Há uma semana, em 13 de julho, Ariel Arnaldo Ortega despediu-se oficialmente do futebol. É um dos atletas mais queridos dos argentinos, não só entre hinchas do River Plate, do qual é considerado o último grande símbolo em campo. El Burrito foi um dos maiores do mundo na sua especialidade, la gambeta – como nossos hermanos chamam o drible -, aquela habilidade típica de jogador de rua (“Ortega é um dos últimos potreros”, diz-se) e um tanto relegada hoje em prol dos passes rápidos, curtos e mecanizados. Também era ótimo em toques sutis para encobrir goleiros e em assistências.
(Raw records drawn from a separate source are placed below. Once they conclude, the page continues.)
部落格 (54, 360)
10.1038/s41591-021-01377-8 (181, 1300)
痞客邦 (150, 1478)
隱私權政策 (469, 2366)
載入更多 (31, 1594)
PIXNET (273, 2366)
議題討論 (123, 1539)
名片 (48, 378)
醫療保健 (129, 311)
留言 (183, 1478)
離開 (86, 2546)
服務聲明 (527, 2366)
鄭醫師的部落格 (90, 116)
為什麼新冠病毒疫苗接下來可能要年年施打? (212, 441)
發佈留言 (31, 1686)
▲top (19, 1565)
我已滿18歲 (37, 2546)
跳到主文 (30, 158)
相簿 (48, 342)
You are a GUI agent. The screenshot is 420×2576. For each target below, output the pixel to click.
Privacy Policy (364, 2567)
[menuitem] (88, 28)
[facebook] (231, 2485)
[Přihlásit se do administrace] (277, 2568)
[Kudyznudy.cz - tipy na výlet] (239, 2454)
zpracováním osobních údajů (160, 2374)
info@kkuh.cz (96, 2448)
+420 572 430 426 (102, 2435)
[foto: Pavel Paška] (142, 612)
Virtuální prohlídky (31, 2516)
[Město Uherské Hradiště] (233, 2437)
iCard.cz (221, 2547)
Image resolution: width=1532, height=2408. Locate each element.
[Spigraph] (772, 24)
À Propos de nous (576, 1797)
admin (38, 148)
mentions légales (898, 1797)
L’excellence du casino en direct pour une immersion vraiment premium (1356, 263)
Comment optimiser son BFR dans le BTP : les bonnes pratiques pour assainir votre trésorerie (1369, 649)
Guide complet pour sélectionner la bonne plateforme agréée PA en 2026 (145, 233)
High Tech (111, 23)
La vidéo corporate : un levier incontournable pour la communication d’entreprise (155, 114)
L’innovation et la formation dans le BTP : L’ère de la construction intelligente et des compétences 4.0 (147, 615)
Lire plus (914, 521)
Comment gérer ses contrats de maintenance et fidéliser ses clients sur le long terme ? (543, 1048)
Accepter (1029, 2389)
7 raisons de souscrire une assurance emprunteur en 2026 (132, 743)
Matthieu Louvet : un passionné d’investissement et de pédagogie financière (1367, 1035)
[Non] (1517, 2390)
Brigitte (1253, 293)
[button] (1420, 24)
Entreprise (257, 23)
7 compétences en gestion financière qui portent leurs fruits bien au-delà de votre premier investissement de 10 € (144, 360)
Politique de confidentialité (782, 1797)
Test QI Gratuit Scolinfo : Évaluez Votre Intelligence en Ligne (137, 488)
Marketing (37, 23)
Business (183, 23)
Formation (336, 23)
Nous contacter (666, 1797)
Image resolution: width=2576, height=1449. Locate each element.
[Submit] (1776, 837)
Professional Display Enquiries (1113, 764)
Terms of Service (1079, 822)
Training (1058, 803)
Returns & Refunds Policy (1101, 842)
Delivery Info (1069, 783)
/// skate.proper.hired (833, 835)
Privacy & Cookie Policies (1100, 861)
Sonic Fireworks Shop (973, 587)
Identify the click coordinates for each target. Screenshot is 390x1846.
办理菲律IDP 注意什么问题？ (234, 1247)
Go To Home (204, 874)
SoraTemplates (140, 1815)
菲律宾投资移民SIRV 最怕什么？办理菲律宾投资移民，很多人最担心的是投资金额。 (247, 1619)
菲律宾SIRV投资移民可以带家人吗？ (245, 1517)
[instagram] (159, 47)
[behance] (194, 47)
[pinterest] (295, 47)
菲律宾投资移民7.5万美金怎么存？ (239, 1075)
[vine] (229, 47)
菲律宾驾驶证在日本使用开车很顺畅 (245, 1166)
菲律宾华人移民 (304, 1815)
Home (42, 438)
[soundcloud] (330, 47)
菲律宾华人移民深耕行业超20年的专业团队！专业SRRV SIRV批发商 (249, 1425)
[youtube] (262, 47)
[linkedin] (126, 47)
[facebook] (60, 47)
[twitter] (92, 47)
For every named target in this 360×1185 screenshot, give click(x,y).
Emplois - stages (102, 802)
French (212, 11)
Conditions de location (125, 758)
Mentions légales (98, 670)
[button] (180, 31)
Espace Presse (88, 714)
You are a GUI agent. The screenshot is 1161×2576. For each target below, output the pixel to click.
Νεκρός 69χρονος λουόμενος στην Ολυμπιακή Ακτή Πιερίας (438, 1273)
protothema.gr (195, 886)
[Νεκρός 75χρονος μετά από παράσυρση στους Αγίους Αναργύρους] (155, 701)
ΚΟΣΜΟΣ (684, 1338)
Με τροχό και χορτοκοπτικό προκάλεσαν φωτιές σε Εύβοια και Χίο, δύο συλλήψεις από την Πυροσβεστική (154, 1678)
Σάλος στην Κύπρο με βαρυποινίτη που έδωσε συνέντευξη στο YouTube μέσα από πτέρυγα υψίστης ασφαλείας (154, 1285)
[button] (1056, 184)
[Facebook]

Ele, é verdade, não foi tão longe quanto poderia e teve melancólico fim de carreira, prejudicada pela indisciplina consigo próprio. Mas a genuína habilidade somada ao carisma costumava blindá-lo de vaias na Argentina mesmo quando não já não era o mesmo. Ortega foi só o quarto que o River, que o despejara pela porta dos fundos, brindou com jogo-despedida – os antecessores foram os semideuses millonarios Ángel Labruna (1959), Beto Alonso (1987) e Enzo Francescoli (1999).

Conseguia unir “água e azeite” na Argentina: tinha afeto de Maradona e Passarella, que lhe lançara no River, em 1991, só um ano após o jovem chegar diretamente de sua província natal, Jujuy, no extremo norte argentino (refletida nas feições mais indo-bolivianas do que euro-argentinas de Ariel), aos juvenis do time que torce. O Kaiser por muito tempo pôs panos quentes quando um decadente Burrito desaparecia ou se atrasava de treinos e concentrações. Por sinal, ambos são quem mais jogaram pela seleção vindos do clube: Ortega foi 50 vezes, duas a menos que o ex-zagueiro.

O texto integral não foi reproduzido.